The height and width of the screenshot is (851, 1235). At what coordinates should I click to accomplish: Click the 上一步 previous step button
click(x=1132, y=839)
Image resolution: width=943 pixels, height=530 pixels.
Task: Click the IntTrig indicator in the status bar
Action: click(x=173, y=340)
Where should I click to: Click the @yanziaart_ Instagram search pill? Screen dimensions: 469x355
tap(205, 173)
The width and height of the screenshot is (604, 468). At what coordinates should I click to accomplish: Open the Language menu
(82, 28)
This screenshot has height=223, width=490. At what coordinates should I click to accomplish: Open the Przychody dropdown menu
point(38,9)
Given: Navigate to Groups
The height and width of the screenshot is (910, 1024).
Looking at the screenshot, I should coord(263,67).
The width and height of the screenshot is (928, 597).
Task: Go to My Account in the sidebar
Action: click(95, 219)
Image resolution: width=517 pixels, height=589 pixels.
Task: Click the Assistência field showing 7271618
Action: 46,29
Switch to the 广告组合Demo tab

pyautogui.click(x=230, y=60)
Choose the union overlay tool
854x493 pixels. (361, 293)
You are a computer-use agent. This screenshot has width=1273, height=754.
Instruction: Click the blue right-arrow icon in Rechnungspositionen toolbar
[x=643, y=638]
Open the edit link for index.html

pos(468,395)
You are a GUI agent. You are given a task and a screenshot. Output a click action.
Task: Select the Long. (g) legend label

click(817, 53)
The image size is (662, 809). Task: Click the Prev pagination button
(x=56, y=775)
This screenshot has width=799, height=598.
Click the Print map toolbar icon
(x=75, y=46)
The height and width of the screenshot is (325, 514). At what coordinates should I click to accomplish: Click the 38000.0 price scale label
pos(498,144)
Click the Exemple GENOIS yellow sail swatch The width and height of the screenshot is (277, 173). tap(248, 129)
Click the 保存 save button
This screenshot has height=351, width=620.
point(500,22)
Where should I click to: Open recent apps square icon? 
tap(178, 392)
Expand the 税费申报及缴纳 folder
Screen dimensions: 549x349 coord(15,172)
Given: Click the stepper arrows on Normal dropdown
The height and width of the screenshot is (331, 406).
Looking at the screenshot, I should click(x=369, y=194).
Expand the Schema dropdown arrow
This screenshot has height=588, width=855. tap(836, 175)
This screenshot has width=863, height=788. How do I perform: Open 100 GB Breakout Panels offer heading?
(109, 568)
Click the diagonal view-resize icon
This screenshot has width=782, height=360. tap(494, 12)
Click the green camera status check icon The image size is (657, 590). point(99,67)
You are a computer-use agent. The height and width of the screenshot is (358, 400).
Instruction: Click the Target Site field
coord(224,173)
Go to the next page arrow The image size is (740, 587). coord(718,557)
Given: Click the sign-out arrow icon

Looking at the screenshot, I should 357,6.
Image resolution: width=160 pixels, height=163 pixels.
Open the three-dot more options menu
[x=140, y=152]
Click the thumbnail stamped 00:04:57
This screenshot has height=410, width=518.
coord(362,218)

==================================================

» **EXERCISE DIRECTIONS**
Please repeat all the records above exactly as they appear.

» **SOLUTION**
The height and width of the screenshot is (851, 1235). At what coordinates should I click to accomplish: Click the 上一步 previous step button
click(x=1132, y=839)
Image resolution: width=943 pixels, height=530 pixels.
Task: Click the IntTrig indicator in the status bar
Action: click(x=173, y=340)
Where should I click to: Click the @yanziaart_ Instagram search pill? Screen dimensions: 469x355
tap(205, 173)
The width and height of the screenshot is (604, 468). At what coordinates should I click to accomplish: Open the Language menu
(82, 28)
This screenshot has height=223, width=490. At what coordinates should I click to accomplish: Open the Przychody dropdown menu
point(38,9)
Given: Navigate to Groups
The height and width of the screenshot is (910, 1024).
Looking at the screenshot, I should coord(263,67).
The width and height of the screenshot is (928, 597).
Task: Go to My Account in the sidebar
Action: click(95, 219)
Image resolution: width=517 pixels, height=589 pixels.
Task: Click the Assistência field showing 7271618
Action: 46,29
Switch to the 广告组合Demo tab

pyautogui.click(x=230, y=60)
Choose the union overlay tool
854x493 pixels. (361, 293)
You are a computer-use agent. This screenshot has width=1273, height=754.
Instruction: Click the blue right-arrow icon in Rechnungspositionen toolbar
[x=643, y=638]
Open the edit link for index.html

pos(468,395)
You are a GUI agent. You are given a task and a screenshot. Output a click action.
Task: Select the Long. (g) legend label

click(817, 53)
The image size is (662, 809). Task: Click the Prev pagination button
(x=56, y=775)
This screenshot has width=799, height=598.
Click the Print map toolbar icon
(x=75, y=46)
The height and width of the screenshot is (325, 514). At what coordinates should I click to accomplish: Click the 38000.0 price scale label
pos(498,144)
Click the Exemple GENOIS yellow sail swatch The width and height of the screenshot is (277, 173). tap(248, 129)
Click the 保存 save button
This screenshot has height=351, width=620.
point(500,22)
Where should I click to: Open recent apps square icon? 
tap(178, 392)
Expand the 税费申报及缴纳 folder
Screen dimensions: 549x349 coord(15,172)
Given: Click the stepper arrows on Normal dropdown
The height and width of the screenshot is (331, 406).
Looking at the screenshot, I should click(x=369, y=194).
Expand the Schema dropdown arrow
This screenshot has height=588, width=855. tap(836, 175)
This screenshot has width=863, height=788. How do I perform: Open 100 GB Breakout Panels offer heading?
(109, 568)
Click the diagonal view-resize icon
This screenshot has width=782, height=360. tap(494, 12)
Click the green camera status check icon The image size is (657, 590). point(99,67)
You are a computer-use agent. The height and width of the screenshot is (358, 400).
Instruction: Click the Target Site field
coord(224,173)
Go to the next page arrow The image size is (740, 587). coord(718,557)
Given: Click the sign-out arrow icon

Looking at the screenshot, I should 357,6.
Image resolution: width=160 pixels, height=163 pixels.
Open the three-dot more options menu
[x=140, y=152]
Click the thumbnail stamped 00:04:57
This screenshot has height=410, width=518.
coord(362,218)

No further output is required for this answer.